Our goal is to explore ways to design conversation models in the form of finite state graphs[1] semi-automatically or fully automatically from an unlabeled set of audio or textual training dialogs. Words, phrases, or user turns can be converted to embeddings using (large) language models trained specifically on conversational data [3, 4]. These embeddings represent points in a vector space and carry semantic information. The conversations are trajectories in the vector space. By merging, pruning, and modeling the trajectories, we can get dialog model skeleton models. These models could be used for fast data content exploration, content visualization, topic detection, and topic-based clustering, speech analysis, and mainly for much faster and cheaper design of fully trustable conversation models for commercial dialog agents. The models can also target some specific dialog strategies – the fastest way to reach a conversation goal (to provide useful information or sell a good or entertain users for the longest time). One promising approach to building a conversational model from data is presented in [4]. Variational Recurrent Neural Networks are trained to get discrete embeddings with a categorical distribution. The categories are conversation states. Then a transition probability matrix among states is calculated, and low probabilities are pruned out to get a graph.
Interpretability for Spoken Interactions: Embeddings to Explain Diarization Decisions
Speaker diarization aims at answering the question of “who speaks when” in a recording. It is a key task for many speech technologies such as automatic speech recognition (ASR), speaker identification and dialog monitoring in different multi-speaker scenarios, including TV/radio, meet- ings, and medical conversations. In many domains, such as health or human-machine interactions, the prediction of speaker segments is not enough and it is necessary to include additional para-linguistic information (age, gender, emotional state, speech pathology, etc.). However, most existing real-world applications are based on mono-modal modules trained separately, thus resulting in sub-optimal solutions. In addition, the current trend for explainable AI is a vital process for transparency of decision-making with machine learning: the user (a doctor, a judge, or a human scientist) has to justify the choice made on the basis of the system output.
This project aims at converting these outputs into interpretable clues (mispronounced phonemes, low speech rate, etc.) which explains the automatic diarization.
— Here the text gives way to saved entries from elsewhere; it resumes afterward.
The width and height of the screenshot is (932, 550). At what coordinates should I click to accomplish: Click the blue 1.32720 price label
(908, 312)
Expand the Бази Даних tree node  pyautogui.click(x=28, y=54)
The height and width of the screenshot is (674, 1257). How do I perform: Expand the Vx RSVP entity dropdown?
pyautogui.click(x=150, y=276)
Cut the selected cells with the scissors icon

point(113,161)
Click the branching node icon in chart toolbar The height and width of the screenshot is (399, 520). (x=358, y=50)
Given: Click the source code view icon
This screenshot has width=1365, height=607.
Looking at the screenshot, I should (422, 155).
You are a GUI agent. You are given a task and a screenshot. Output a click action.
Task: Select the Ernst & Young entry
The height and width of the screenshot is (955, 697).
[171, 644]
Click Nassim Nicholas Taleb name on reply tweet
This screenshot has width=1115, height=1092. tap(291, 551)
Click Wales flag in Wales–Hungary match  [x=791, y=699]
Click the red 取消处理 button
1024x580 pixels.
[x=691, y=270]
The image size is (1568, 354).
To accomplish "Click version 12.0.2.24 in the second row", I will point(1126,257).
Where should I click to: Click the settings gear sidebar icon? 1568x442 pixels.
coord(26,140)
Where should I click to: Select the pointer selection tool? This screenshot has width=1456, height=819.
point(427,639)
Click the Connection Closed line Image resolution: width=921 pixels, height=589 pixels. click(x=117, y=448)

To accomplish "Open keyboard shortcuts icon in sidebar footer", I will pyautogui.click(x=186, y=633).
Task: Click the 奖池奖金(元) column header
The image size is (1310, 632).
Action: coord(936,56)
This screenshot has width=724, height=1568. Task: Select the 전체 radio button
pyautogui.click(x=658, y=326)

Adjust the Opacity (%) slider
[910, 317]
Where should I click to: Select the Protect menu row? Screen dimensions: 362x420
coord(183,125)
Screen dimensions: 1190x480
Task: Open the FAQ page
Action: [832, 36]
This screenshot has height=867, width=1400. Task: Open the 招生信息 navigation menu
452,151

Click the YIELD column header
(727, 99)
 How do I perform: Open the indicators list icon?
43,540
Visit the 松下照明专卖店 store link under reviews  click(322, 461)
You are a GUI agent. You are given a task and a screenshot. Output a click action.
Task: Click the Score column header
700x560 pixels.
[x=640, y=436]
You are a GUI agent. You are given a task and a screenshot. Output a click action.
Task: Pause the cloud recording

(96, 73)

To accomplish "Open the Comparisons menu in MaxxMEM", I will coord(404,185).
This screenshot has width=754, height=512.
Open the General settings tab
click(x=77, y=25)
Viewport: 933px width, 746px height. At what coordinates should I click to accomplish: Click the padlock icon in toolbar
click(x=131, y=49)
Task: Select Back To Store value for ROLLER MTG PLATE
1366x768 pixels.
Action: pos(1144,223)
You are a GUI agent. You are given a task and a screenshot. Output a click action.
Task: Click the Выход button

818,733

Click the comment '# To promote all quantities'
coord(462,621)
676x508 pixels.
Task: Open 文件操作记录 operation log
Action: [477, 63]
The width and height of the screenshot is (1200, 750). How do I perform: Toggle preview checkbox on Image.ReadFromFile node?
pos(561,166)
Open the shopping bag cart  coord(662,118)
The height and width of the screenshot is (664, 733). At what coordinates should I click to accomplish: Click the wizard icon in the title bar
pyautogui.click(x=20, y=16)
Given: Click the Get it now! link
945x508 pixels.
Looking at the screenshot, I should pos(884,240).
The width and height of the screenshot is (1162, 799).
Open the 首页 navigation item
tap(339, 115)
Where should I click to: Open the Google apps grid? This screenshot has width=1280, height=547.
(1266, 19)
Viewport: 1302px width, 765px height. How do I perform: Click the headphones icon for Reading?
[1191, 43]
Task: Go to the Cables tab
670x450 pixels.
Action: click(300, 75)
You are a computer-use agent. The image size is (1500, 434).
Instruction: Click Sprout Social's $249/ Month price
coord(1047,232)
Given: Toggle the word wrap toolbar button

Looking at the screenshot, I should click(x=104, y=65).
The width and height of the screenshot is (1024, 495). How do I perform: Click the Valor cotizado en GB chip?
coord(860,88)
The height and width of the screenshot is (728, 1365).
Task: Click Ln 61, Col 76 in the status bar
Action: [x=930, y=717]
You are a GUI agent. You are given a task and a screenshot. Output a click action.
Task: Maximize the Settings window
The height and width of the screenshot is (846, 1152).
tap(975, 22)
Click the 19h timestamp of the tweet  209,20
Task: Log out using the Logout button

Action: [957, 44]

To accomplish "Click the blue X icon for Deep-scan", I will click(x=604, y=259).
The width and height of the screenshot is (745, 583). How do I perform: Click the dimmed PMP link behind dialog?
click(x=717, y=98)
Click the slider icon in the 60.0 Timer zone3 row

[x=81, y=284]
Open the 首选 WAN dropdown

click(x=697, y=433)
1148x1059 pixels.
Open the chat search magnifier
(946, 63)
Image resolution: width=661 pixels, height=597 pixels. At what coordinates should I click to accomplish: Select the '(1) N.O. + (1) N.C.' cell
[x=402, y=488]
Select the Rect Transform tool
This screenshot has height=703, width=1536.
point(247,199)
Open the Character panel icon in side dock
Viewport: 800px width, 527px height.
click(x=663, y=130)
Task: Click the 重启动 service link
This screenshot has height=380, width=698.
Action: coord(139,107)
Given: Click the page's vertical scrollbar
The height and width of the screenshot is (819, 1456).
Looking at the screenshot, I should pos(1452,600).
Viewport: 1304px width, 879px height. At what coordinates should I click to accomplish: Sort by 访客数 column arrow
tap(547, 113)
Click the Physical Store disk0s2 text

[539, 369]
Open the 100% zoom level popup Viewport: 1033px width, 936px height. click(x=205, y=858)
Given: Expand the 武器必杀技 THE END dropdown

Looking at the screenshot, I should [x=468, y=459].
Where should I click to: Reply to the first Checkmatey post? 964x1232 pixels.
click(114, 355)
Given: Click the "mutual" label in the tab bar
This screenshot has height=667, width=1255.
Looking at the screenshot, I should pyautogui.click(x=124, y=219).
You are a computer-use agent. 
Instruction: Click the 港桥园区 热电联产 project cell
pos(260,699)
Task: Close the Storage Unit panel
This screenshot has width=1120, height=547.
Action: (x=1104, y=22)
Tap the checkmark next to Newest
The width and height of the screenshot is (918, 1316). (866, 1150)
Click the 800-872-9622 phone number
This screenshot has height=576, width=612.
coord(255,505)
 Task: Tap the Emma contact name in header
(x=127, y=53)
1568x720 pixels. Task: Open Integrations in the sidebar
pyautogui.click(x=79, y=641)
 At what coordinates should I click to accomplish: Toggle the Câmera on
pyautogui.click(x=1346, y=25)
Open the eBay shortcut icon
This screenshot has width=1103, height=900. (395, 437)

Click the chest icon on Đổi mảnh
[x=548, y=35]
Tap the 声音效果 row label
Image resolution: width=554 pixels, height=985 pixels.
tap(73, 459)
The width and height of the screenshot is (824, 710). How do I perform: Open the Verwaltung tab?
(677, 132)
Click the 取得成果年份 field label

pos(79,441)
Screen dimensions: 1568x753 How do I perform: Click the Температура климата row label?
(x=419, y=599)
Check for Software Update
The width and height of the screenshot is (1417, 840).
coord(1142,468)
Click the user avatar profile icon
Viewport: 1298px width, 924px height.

While the question of simultaneously performed speech recognition and speaker diarization has been addressed under JSALT 2020, this proposal intends to develop a multi-task diarization system based on a joint latent representation of speaker and para-linguistic information. The latent representation embeds multiple modalities such as acoustic and linguistic or vision. This joint embedding space will be projected into a sparse and non-negative space in which all dimensions are interpretable by design. In the end, the diarization output will be a rich segmentation where speech segments are characterized with multiple labels, and interpretable attributes derived from the latent space.